Au-delà des déclarations politiques, il y a la réalité quotidienne des Libanais. Un pays en ruines économiques depuis 2019, une monnaie qui a perdu plus de 95 % de sa valeur, des hôpitaux au bord de l’asphyxie, des écoles fermées pendant des mois.

La guerre de 2024-2025 a achevé de détruire ce qui restait d’espoir. Aujourd’hui, la seule chose que demande la majorité de la population, c’est la paix. Pas une paix parfaite, pas une paix triomphante.

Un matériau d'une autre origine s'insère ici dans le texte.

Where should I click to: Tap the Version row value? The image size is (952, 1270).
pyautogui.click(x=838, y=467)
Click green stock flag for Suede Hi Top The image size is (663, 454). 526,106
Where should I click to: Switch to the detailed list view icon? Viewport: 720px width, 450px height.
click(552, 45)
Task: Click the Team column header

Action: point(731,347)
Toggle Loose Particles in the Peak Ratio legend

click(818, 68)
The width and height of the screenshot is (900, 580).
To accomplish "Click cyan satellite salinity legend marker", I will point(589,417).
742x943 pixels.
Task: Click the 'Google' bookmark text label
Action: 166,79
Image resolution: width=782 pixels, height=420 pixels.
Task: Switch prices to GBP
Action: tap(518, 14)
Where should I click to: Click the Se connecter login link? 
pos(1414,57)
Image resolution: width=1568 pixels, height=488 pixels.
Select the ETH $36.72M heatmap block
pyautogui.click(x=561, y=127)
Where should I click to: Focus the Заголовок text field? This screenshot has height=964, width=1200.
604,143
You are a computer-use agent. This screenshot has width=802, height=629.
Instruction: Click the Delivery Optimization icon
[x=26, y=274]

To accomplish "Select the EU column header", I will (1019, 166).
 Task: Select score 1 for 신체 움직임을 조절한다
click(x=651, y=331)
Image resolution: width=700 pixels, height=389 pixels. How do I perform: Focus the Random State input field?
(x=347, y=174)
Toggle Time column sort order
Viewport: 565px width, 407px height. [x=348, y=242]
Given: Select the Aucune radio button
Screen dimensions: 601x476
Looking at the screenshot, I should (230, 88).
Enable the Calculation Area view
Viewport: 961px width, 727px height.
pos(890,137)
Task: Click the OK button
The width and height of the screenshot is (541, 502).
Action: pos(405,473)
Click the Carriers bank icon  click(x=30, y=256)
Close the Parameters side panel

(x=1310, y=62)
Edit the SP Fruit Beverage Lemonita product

Juste l’arrêt des bombes.

Et c’est peut-être cette lassitude extrême qui constitue aujourd’hui le meilleur allié de la diplomatie.

Que peut-il se passer d’ici la fin de l’année ?

Plusieurs scénarios sont sur la table :

  • Un retrait progressif israélien couplé à un redéploiement de l’armée libanaise au sud : le scénario idéal, mais qui nécessite une confiance mutuelle inexistante aujourd’hui.
  • Une nouvelle escalade militaire si les négociations du 19 décembre échouent.
  • Un statu quo tendu, avec des incidents réguliers mais sans guerre ouverte : le scénario le plus probable à court terme.

Le président Aoun l’a dit sans détour : l’issue dépendra avant tout de la position d’Israël. Si Tel-Aviv choisit la confrontation permanente, la région replongera dans le cycle infernal de la violence.

Mais si, pour une fois, la realpolitik l’emporte sur l’idéologie, alors ce cessez-le-feu bancal pourrait être le premier pas vers une désescalade durable.

Pour l’instant, le Liban retient son souffle. Entre l’espoir ténu né de ces discussions directes et la réalité des bombes qui continuent de tomber, la marge est plus mince que jamais.

La suite, on la connaîtra peut-être dès le 19 décembre. D’ici là, chaque jour sans guerre totale est déjà une petite victoire.